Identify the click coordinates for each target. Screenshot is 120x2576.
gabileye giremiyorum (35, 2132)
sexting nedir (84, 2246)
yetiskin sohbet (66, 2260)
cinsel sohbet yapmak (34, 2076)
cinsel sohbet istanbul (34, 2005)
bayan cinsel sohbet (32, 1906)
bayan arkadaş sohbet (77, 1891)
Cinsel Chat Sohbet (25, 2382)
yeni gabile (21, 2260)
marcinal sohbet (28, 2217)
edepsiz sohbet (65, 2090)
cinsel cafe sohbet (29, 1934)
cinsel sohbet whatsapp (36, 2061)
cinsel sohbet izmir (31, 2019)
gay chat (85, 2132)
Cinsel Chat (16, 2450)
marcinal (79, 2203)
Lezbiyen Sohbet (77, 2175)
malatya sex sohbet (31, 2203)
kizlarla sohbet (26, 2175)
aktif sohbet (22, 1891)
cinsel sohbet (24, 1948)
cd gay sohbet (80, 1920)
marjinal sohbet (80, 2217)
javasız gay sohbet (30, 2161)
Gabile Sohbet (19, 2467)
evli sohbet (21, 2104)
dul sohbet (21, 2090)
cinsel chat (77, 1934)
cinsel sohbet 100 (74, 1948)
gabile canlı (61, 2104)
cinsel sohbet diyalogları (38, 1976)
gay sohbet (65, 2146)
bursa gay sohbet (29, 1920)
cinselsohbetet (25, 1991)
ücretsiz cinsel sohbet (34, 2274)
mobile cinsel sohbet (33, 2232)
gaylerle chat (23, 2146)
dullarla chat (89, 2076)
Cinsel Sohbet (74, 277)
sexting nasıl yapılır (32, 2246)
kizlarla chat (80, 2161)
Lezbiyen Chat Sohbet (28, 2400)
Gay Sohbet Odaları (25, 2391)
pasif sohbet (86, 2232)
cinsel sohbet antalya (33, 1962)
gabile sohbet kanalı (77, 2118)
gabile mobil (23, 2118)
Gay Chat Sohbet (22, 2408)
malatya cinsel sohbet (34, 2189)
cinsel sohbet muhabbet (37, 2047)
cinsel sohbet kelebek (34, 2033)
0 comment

[GOAL OF THE EXERCISE]:
Extract every line from the one with "cinsel sohbet diyalogları (38, 1976)" down to the final line above, both included, exactly as written.

[EXERCISE SOLUTION]:
cinsel sohbet diyalogları (38, 1976)
gay sohbet (65, 2146)
bursa gay sohbet (29, 1920)
cinselsohbetet (25, 1991)
ücretsiz cinsel sohbet (34, 2274)
mobile cinsel sohbet (33, 2232)
gaylerle chat (23, 2146)
dullarla chat (89, 2076)
Cinsel Sohbet (74, 277)
sexting nasıl yapılır (32, 2246)
kizlarla chat (80, 2161)
Lezbiyen Chat Sohbet (28, 2400)
Gay Sohbet Odaları (25, 2391)
pasif sohbet (86, 2232)
cinsel sohbet antalya (33, 1962)
gabile sohbet kanalı (77, 2118)
gabile mobil (23, 2118)
Gay Chat Sohbet (22, 2408)
malatya cinsel sohbet (34, 2189)
cinsel sohbet muhabbet (37, 2047)
cinsel sohbet kelebek (34, 2033)
0 comment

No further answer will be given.